Having just failed to avert one financial disaster, because our old tools weren't up to the task -- why do we stand by idly as we approach the next set of financial shoals?

August 31, 2004

Homeowners Insurance

The New York Times has an interesting article about insufficient homeowner's insurance.

My take is that people are really missing the point of homeowners insurance. It is to make you (and the mortgage company) whole from the loss of your house. It is not intended to fund the rebuilding of your house (probably with customizations) in place.
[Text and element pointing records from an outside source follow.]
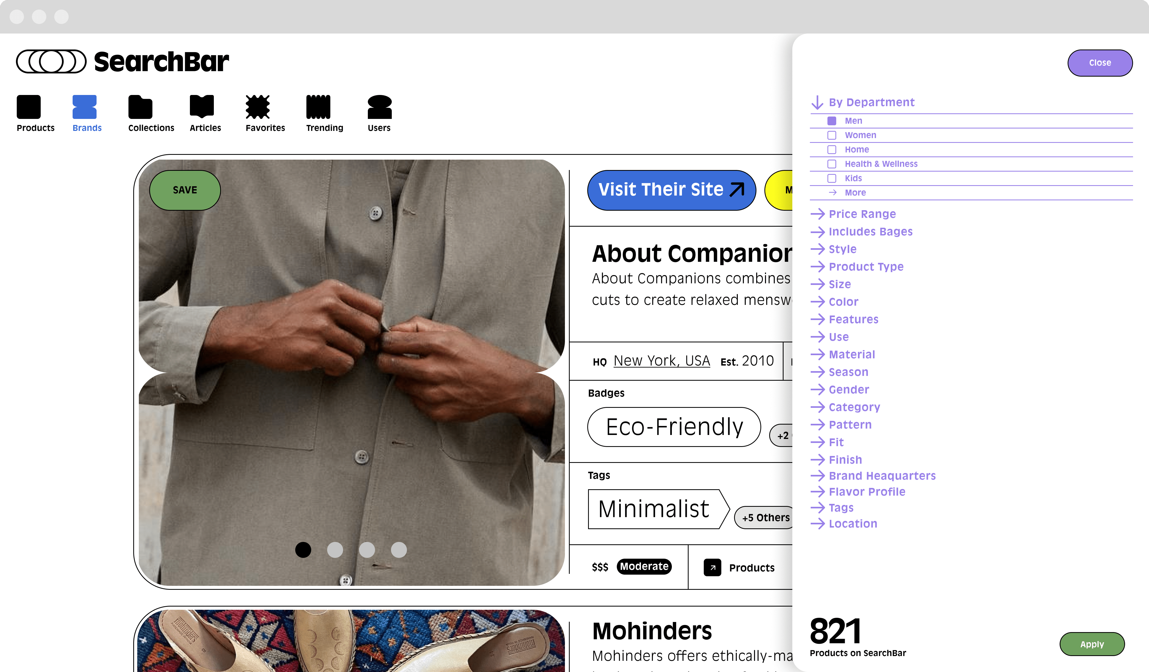
Task: Click the Visit Their Site button
Action: tap(671, 190)
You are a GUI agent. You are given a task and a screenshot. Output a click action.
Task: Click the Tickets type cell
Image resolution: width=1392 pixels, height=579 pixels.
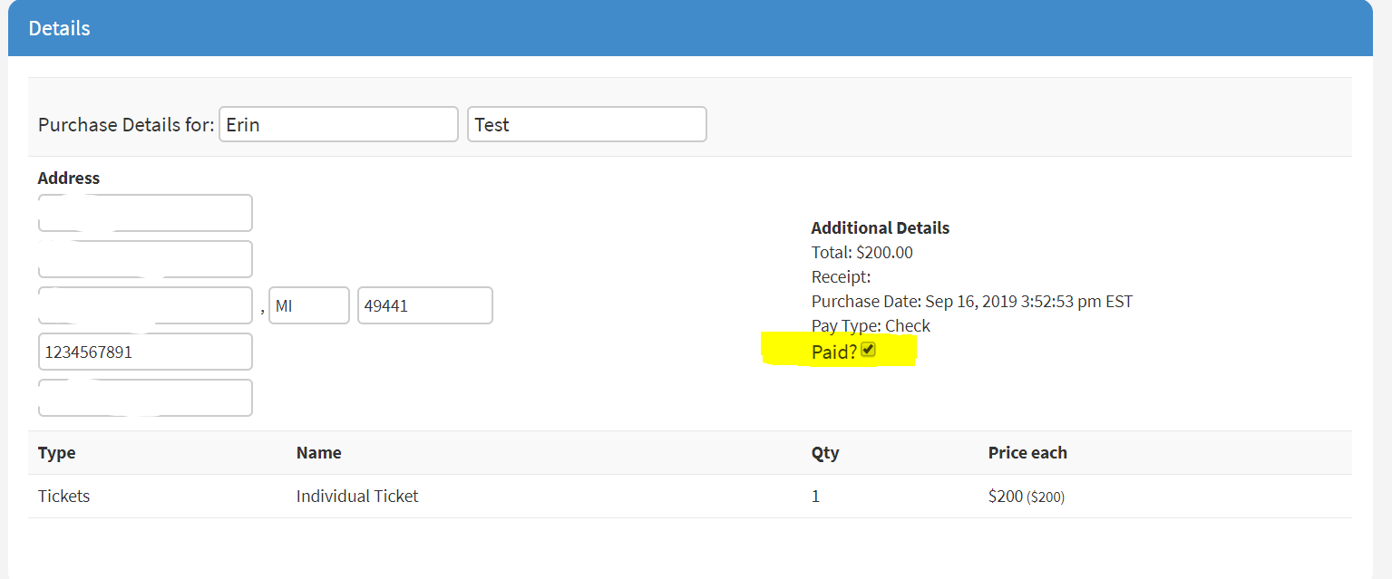(x=63, y=497)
A major problem is the lack of available contractors and a rise in building material costs when an area has been devastated (such as Hurricane Charley and the California fires). However, arbitrage will normally control the materials issue. But the biggest problem is outlook.
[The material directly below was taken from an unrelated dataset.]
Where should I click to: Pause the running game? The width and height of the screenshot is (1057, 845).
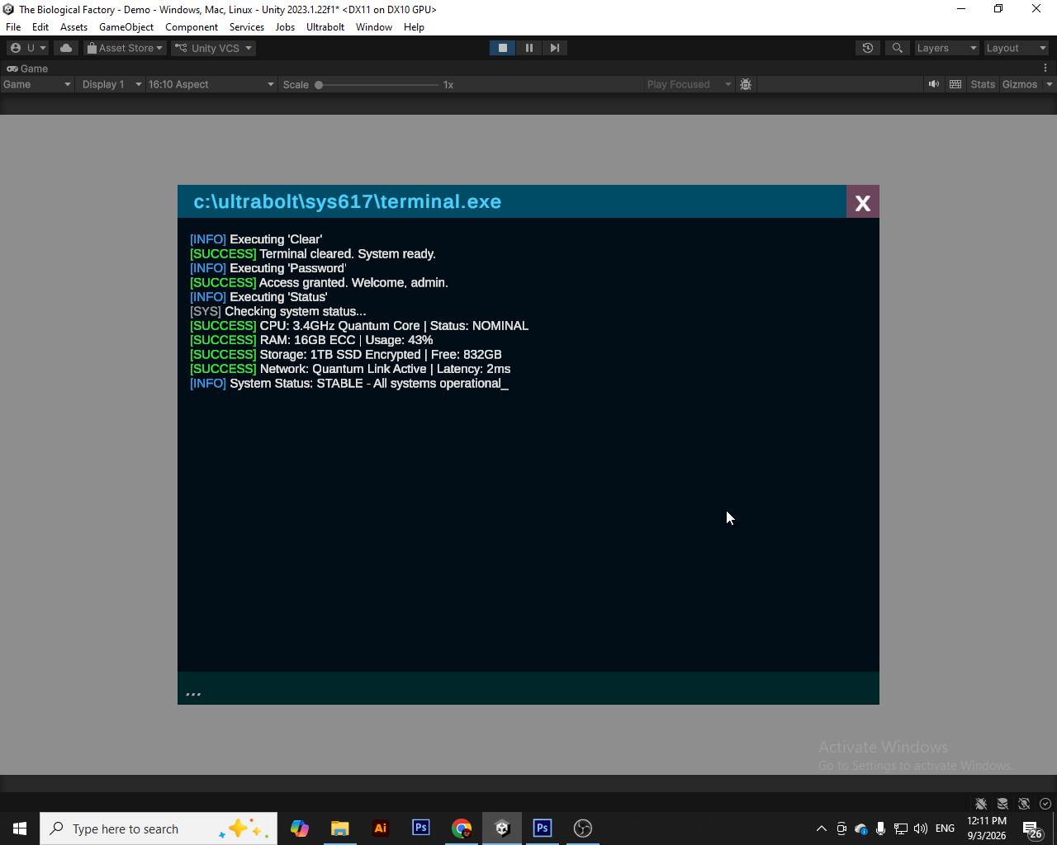pyautogui.click(x=529, y=48)
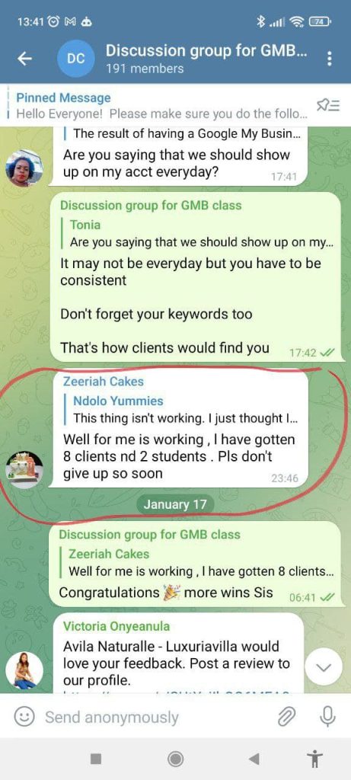Tap the quoted Tonia message preview
The height and width of the screenshot is (780, 351).
pyautogui.click(x=197, y=234)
My current house is the second house I've lived in where the projected cost to rebuild is greater than the cost of the house. This seems extraordinary because the land costs (the lot presumably does not lose value if the house is destroyed) are included in the house purchase price but not the insurance coverage. So the insurance company is making it quite clear that it would cost $50K-100K more to rebuild than the house is currently worth. But if you live in an older house, or in a declining neighborhood, it makes sense. House prices are determined by supply and demand with a supply floor at the construction cost of a new house. House values will not rise significantly above construction cost until land of equal desirability is not available. But there is nothing to stop them from falling if there are bad schools, neighbor's houses in disrepair, or even due to natural wear and tear as the house ages. What is not intuitive is that all houses should be valued below reconstruction costs. All of the external factors that cause house values to rise (neighborhood, schools) influence the value of the lot, not the house. And internal factors such as remodeling can only reverse the effects of depreciation to bring the house closer to reconstruction cost. The problem is exacerbated if the house has special features such as moldings or plaster work. My houses were unusual only to the extent that the land price was insufficient to offset the cost gap between the "as-is" house and a reconstructed house, thus causing the reconstruction cost to exceed the purchase price.
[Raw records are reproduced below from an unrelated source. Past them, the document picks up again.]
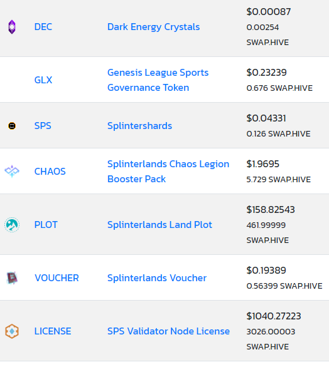This screenshot has height=367, width=329.
Task: Click the purple DEC crystal icon
Action: (12, 27)

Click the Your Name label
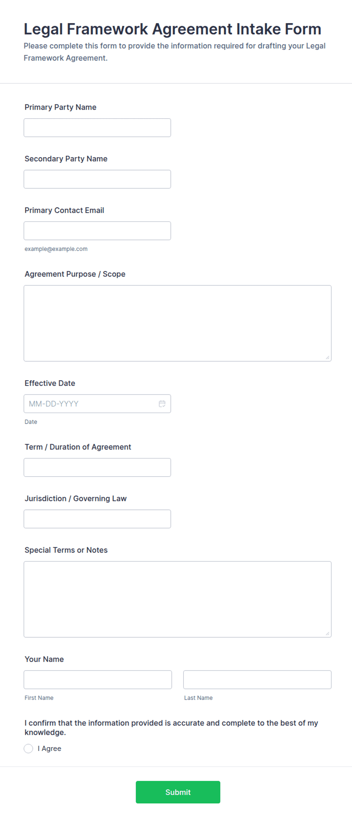(x=44, y=659)
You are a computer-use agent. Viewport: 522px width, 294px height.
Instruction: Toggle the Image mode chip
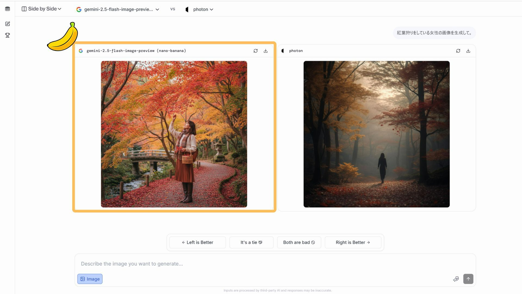click(x=90, y=279)
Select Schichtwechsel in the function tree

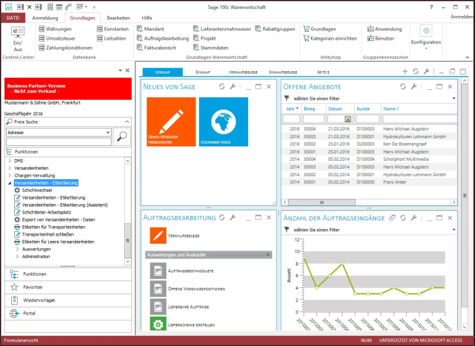click(37, 190)
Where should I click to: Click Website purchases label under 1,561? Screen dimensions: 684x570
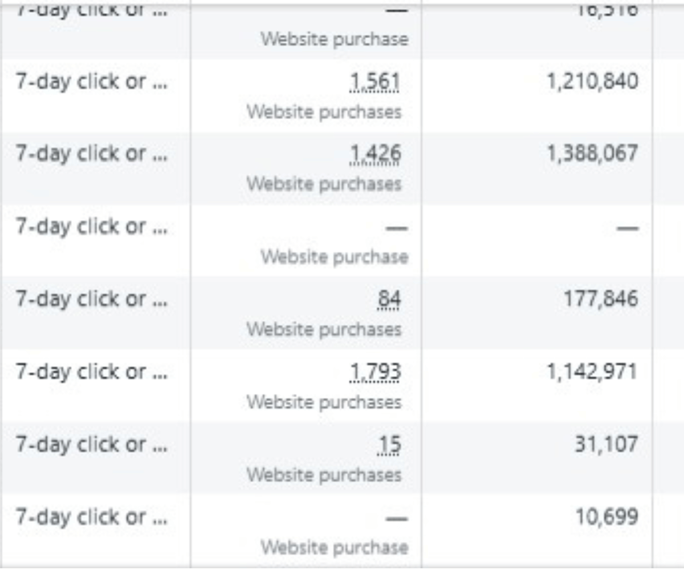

My house has problems -- uneven floors, ancient telephone wiring, aging windows, rotting trim (hey, its from 1865). A new house built to identical specifications would not have these problems and would thus be worth more. And I would probably want other modifications. Which would quickly put me in the realm of custom houses which have significantly higher construction costs (due to intrusive customer involvement and nonstandard requests). Building a house under a microscope is an expensive proposition since it is easier to accept existing compromises that were made decades before (and may well be invisible) than to allow them in a new custom home.

The Carrolls' in the NYT story purchased their house for $172,500. The lot value was about $50K. State Farm is paying $220K (everything on lot destroyed). This is entirely reasonable, valuing the house and personal goods at nearly $270K. The replacement cost is supposedly $400K. This could well be a reasonable estimate -- but the purpose of the insurance is so you can walk away, not hit the jackpot.

They should sell the lot, which will be snapped up by a builder or an investor who can rebuild a house on their own schedule, with a few corners cut, without people breathing down their neck. Then take the money and buy a new house with a new set of compromises which make it affordable. Sure, you can't buy in the same neighborhood (high demand, most houses destroyed). But there are other neighborhoods.

On a personal basis, its a tragedy that most people are forced to leave their neighborhood after a castastrophe. But if you couldn't afford a new custom home prior to the catastrophe, its unclear why the insurance company should provide one as a consequence. People who really want this extraordinary result should be prepared to pay a significant amount for this privilege. This isn't a story of big bad insurance companies -- rather it's a story of the nonobvious and personally painful consequences of a reasonable and economically rational level of insurance.